The tasks.
1 – Please return the passage of the cafe profile starting at "Patrons drink their" and ending at "staff very busy.", copied word for word.
2 – Decide whether each statement agrees with the cafe profile, answering yes or no and quoting the words of the profile that settle it: (a) Ripp makes her own mayonnaise. (b) Get Real Cafe opened in 2014. (c) Ripp's family owned The Nightingale in Sturgeon Bay.
3 – Write what comes next in the cafe profile, picking up after its last sentence.

Text excerpt.
Sunshine streams through the high windows of Sturgeon Bay’s Get Real Cafe, illuminating the colorful dishes coming from the open kitchen: a quinoa salad topped with red onions and avocado, an Italian sandwich with sun-dried tomatoes and artichokes, a bowl of pork-curry vegetable soup with garbanzo beans and mushrooms bobbing on the surface. The place smells delicious. 

Patrons drink their berry smoothies, cucumber juices or regular coffees as Veronica Ripp prepares yet another dish featuring organic, sustainable and as-local-as-can-be ingredients. She does it all, from whipping up the hummus to simmering the bone broth, whisking her homemade salad dressings to pulling apart tender meat. 

“Everything is made,” Ripp said, “except the mayo. I draw the line. Hellmann’s still can’t be beat.” And her following doesn’t seem to mind the jarred mayo: Since opening Get Real Cafe in 2014, the business has thrived, outgrowing its first location and keeping Ripp and her loyal staff very busy.

“I think a lot of people didn’t think we’d succeed because of the type of food I’m serving, but I’m busier than I ever thought I’d be,” she said. “I bought 25 pounds of spinach in February. In February! That’s insane. We’re not supposed to be that busy.” 

But a busy restaurant puts Ripp right in her element. She grew up in the Door County supper club scene – serving up many an old-fashioned, plate of deep-fried perch and slice of cherry pie – because her family owned The Nightingale in Sturgeon Bay for most of her life.

Source data.
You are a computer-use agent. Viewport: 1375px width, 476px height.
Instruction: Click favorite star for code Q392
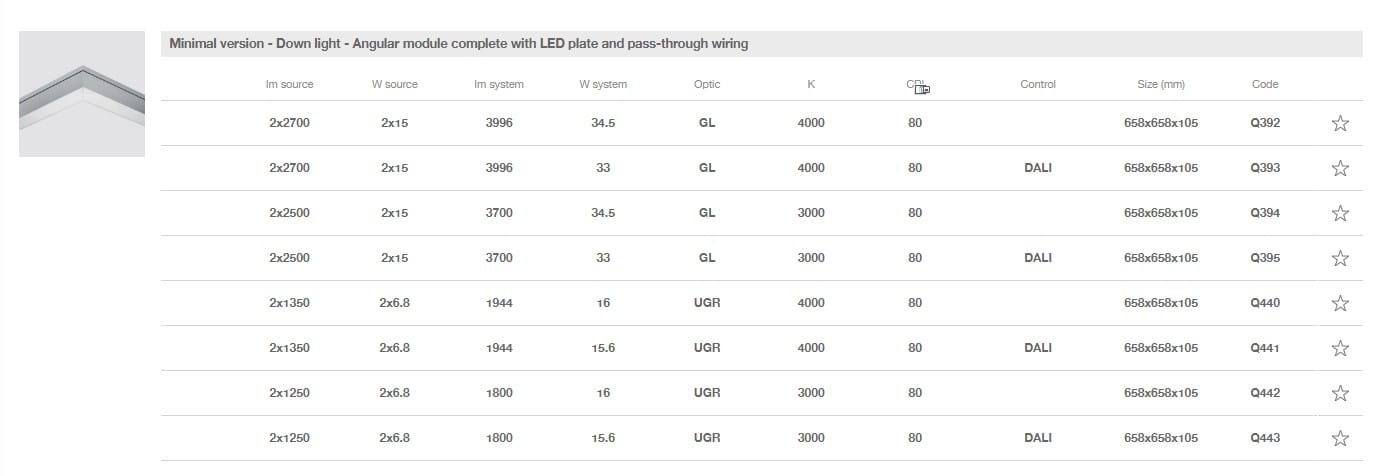1340,123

Task-by-task answers.
1 –
Patrons drink their berry smoothies, cucumber juices or regular coffees as Veronica Ripp prepares yet another dish featuring organic, sustainable and as-local-as-can-be ingredients. She does it all, from whipping up the hummus to simmering the bone broth, whisking her homemade salad dressings to pulling apart tender meat. 

“Everything is made,” Ripp said, “except the mayo. I draw the line. Hellmann’s still can’t be beat.” And her following doesn’t seem to mind the jarred mayo: Since opening Get Real Cafe in 2014, the business has thrived, outgrowing its first location and keeping Ripp and her loyal staff very busy.

2 –
(a) No: "except the mayo. I draw the line. Hellmann’s still can’t be beat."
(b) Yes: "Since opening Get Real Cafe in 2014"
(c) Yes: "her family owned The Nightingale in Sturgeon Bay for most of her life"

3 –
“I did everything from setup to dishes to bartending,” she said. “Weddings. Banquets. I would pull 16-, 17-hour days. I grew up wanting my own little restaurant.”

Once Ripp reached adulthood, she decided to try something new. She sold Saturn vehicles for a few years and worked in a winery, but the restaurant industry was in her blood. 

“I didn’t want to open anything without having an education other than just one restaurant,” she said. 

In 2005, she enrolled at Le Cordon Bleu College of Culinary Arts in Atlanta.  Ripp not only learned how to make incredible dishes, pick out distinctive flavor combinations and keep a kitchen spotless, but she also met people with similar aspirations who called upon her. 

“I got to be a part of a team, helping open new restaurants with new concepts in Georgia and North Carolina,” she said. “I learned a lot. Every restaurant is just so different.”

In 2010, Ripp made the move back to Door County and put her supper club apron back on. 

“I felt a little stifled moving back here – being a lesbian, being a local,” she said. “It was awkward for me. So I started cycling, then running. I was always athletic as a kid, so it wasn’t anything new to me, but I couldn’t figure out why I didn’t feel well. It was my diet. Turns out your body doesn’t perform well on prime rib and cheese curds.”

After helping at the family restaurant for a bit, she decided “it was time to just step back and say, ‘I’m doing my own thing,’” she said. Katie Nichols, a longtime friend and employee at The Nightingale, went along for the ride. 

“I remember her leaving [The Nightingale],” Nichols said, “and it was like, ‘Who’s coming with me?’” 

Ripp got to work arranging permits and licenses. She concocted a menu featuring fresh, high-quality ingredients that “satiates both sides,” as she puts it – those looking for something extra healthy and those giving in (guilt free) to a craving. “Sometimes you want a quinoa salad, and sometimes you just want a Cuban sandwich,” she said. What she wasn’t going to do was take shortcuts.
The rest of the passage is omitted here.